WATERLOO, Ill. – As the year closes, one of the biggest national stories of 2022 might be the nuclear fusion “breakthrough” earlier this month in California.

One of the scientists working on the project got his start in the Metro East. Dr. Mark Herrmann is now working to create a way to cleaner energy for all.

When he was a student at Gibault Catholic High school in Waterloo, Herrmann loved science. He learned, among many things, about the largest nuclear reactor in our solar system, the sun. 

These days, Herrmann serves as a program director for Weapon Physics & Design at the Lawrence Livermore National Laboratory. The sun is a point of focus in his laboratory. 

“We’ve been doing research into fusion, the energy process in our stars and nuclear weapons,” says Herrmann. “We’ve been doing research on that for many decades to keep our nuclear stockpile secure and effective so that there’s no need to do underground nuclear weapons testing.  We do it so that one day it could be a good carbon-free energy source.” 

It’s an announcement that has sparked a lot of excitement among scientists. 

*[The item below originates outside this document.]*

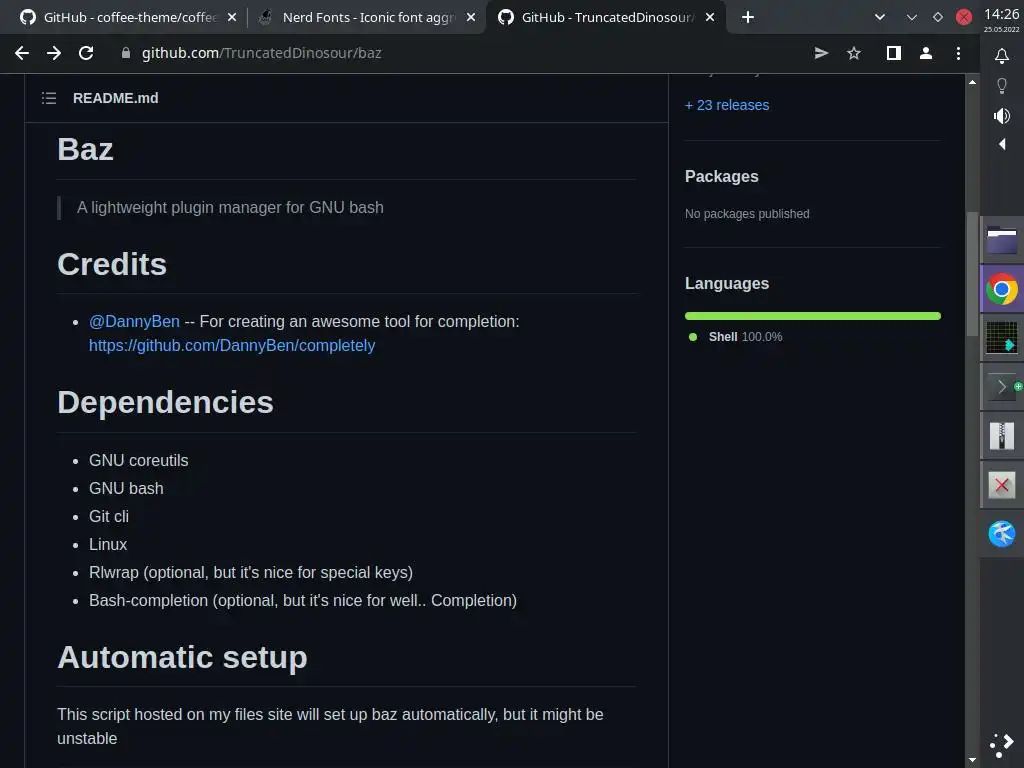
Task: Reload the current page
Action: pos(86,53)
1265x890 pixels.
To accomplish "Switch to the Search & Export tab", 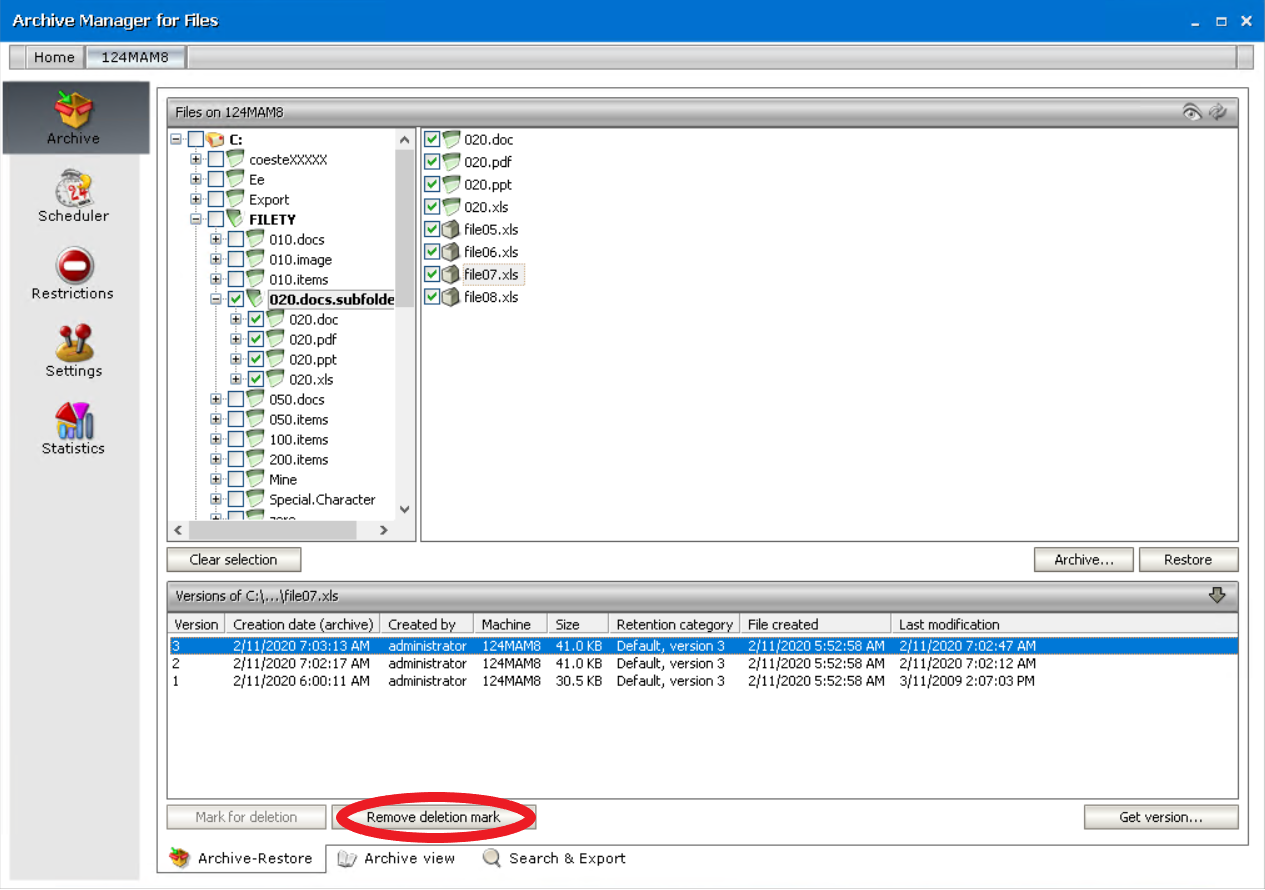I will click(555, 858).
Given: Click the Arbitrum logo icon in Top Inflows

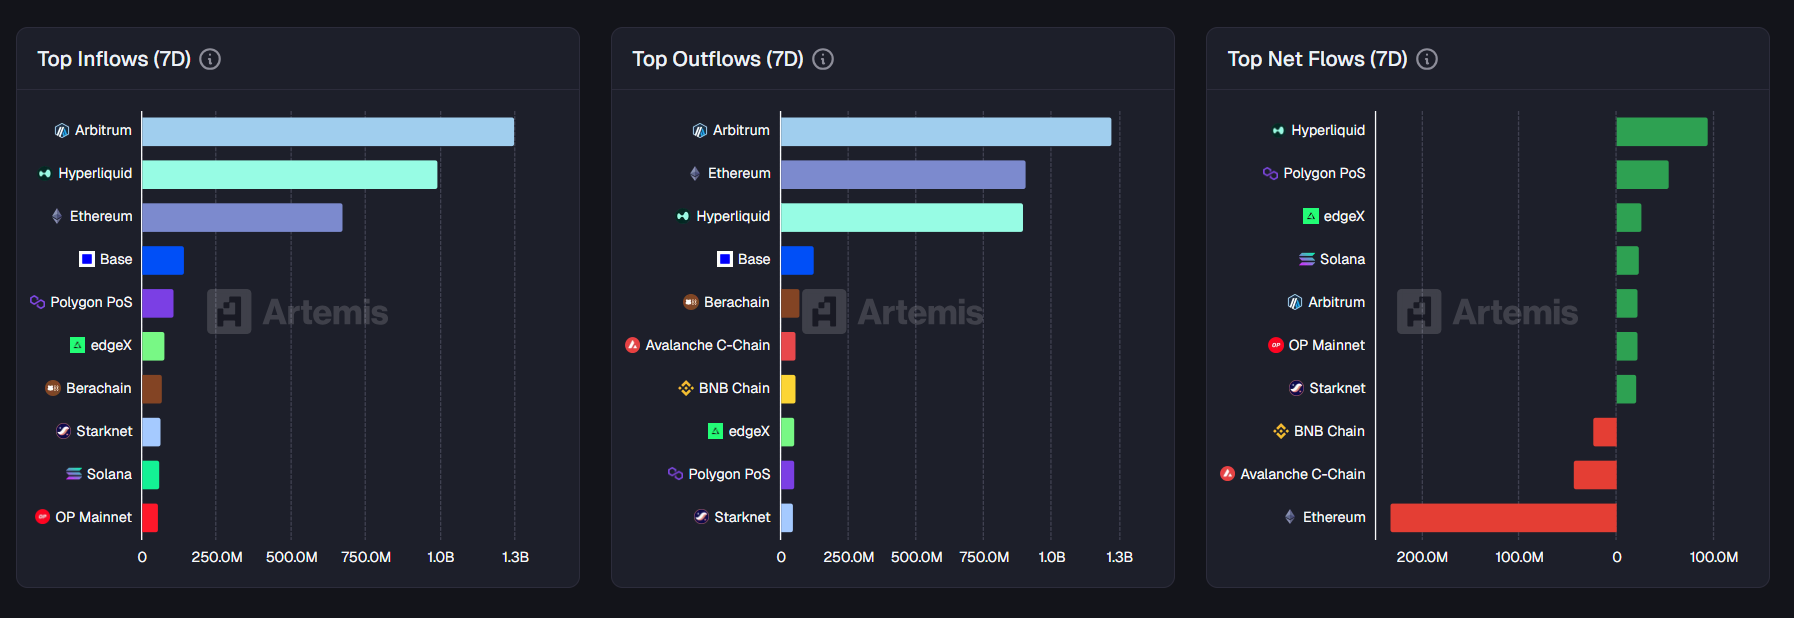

At the Lawrence Livermore National Laboratory’s National Ignition Facility, atoms are pushed together through a laser that produced more energy than was used to create it in a test on Dec. 5.

“We use the world’s most energetic laser to squeeze fusion fuel to extreme temperatures, 100s of millions of degrees, basically greater than what you would find at the center of the sun,” says Herrmann. 

Herrmann got his start in Columbia, Illinois at Immaculate Conception before moving onto Waterloo and Gibault High School and eventually Washington University for his undergrad degree.  

“When you’re running something that is a dream or vision that breakthroughs can happen,” says Mike Kish, principal of Gibault Catholic High School. “We know this can happen, and sometimes it takes 30 years.” 

It’s those early days and influences that have led Herrmann to a successful science career and a nuclear fusion breakthrough that is still years away before a “Back to the Future” moment.  

“Getting more energy out than what we put in is a steppingstone to a potential energy power plant that could be possible in the future,” says Herrmann.